All of the passengers and crew onboard the Continental Express aircraft died, as did one person in the home where the plane fell in Clarence Center. Only two others who were at the crash site needed medical attention. So there was nothing the skilled trauma center professionals at Erie County Medical Center could contribute.
But, in the wake of such a tragedy, in which 50 people are, without warning, taken away from their families and friends, the entire community becomes a sort of trauma center.
And that's the heart of this tragedy, the heart of all the articles in this newspaper. For this is not just an airliner crash story. It's a human story.
And the response needs to be human, especially now that the first practical response is over. In the first minutes and hours after the event, it does appear that the Buffalo community has responded well. As we should have known it would.
The people we count on to respond to such events were on the scene immediately. They included fire crews, volunteers and professional, federal, state and local law enforcement officers and emergency preparedness officials. Two planeloads of investigators from the National Transportation Safety Board arrived early Friday.
People who work for the airline and for Buffalo Niagara International Airport offered assistance to those seeking word of their loved ones, even as it quickly became apparent that the word was not good. They, too, appear to have done that as well as could be expected, although there has been little word yet -- understandably -- from the families.
Elected leaders, such as County Executive Chris Collins and Town of Clarence Supervisor Scott A. Bylewski, quickly appeared and, through the long night, took their proper roles -- explaining, reassuring and sympathizing. Gov. David A. Paterson arrived Friday morning to offer what comfort he could.
Those in positions of authority have clearly defined roles. Put out the fire. Secure the area. Help those displaced by the evacuation of the neighborhood and return them to their homes. Investigate the cause of the crash and put in place any mechanical, procedural or legal changes that might help prevent a similar tragedy in the future.
That's hard work. But it's also the easy part.
More difficult, and with no defined end, will be the job of those whose spouses, children, parents, friends and colleagues were supposed to come home Thursday, but did not.
For most passengers, the end of a commuter flight as a weekend approaches means home. Home from a vacation or a business trip or, for those who have moved away, are off at school or have family and memories here, home for a visit.
Thus it was to be expected that many of the names on the passenger manifest came with Buffalo addresses, or had other deep connections here. May those connections provide some comfort to the family and friends of the victims, even among people who were strangers before, as they come to terms with their losses.
The early hours of the response were conducted with due regard for the public's right to know. We trust that will continue to be the case. It will help those directly touched and those just concerned to understand what happened and what can be done to see that it does not happen again.
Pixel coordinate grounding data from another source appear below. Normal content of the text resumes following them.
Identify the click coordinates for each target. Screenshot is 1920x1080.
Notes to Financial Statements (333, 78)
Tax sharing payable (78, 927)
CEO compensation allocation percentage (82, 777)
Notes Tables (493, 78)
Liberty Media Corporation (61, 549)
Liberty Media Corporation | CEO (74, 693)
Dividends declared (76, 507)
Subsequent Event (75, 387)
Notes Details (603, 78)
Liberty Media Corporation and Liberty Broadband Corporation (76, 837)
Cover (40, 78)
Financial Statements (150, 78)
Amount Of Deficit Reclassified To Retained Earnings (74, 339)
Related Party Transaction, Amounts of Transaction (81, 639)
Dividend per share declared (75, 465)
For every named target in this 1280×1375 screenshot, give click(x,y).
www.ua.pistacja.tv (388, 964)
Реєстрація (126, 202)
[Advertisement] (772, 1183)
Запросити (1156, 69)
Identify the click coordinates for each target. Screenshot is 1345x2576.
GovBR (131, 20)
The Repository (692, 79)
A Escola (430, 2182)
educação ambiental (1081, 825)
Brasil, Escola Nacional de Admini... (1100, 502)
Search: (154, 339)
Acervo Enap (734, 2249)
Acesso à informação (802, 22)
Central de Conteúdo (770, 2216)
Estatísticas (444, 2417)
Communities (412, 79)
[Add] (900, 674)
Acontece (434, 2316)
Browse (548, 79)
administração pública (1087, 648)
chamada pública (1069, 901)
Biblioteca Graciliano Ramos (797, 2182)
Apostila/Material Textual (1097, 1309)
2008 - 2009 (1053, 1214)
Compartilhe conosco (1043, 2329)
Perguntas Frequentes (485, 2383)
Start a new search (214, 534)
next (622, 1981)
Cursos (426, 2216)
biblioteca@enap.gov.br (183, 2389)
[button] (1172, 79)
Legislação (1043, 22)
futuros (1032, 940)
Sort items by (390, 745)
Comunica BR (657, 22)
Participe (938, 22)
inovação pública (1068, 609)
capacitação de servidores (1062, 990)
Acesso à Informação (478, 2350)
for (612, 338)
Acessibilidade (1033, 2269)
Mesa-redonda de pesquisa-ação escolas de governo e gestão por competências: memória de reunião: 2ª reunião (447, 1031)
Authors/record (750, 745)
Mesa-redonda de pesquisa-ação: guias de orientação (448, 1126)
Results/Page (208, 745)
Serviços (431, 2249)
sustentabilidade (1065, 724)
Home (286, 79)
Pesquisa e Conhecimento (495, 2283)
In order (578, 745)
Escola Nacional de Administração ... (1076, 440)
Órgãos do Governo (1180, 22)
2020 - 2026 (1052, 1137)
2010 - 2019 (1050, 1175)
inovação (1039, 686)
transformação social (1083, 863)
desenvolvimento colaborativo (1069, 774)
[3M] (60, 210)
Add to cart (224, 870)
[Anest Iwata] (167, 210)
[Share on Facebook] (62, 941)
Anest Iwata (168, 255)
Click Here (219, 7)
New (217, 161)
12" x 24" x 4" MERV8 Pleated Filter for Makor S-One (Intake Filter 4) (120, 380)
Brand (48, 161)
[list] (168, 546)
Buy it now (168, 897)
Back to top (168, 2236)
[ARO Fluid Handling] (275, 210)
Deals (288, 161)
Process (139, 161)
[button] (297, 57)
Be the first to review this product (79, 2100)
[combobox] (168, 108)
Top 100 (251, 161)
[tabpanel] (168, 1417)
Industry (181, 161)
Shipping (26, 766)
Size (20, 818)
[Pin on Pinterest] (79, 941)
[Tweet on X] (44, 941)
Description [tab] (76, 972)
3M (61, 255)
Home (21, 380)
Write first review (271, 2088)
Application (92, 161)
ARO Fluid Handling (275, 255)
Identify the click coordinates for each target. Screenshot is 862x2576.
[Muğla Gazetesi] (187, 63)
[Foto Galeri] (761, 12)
The mourning, though, will be done in ways both public and private. It will come without the relief and joy that followed the amazing survival of all those whose airplane ditched in the Hudson River some weeks ago.
The entire Buffalo community today extends its deeply felt sympathy to those who lost loved ones on Flight 3407. Knowing this community, it is a feeling that will last more than a day, or a few news cycles. It will last for as long as it takes.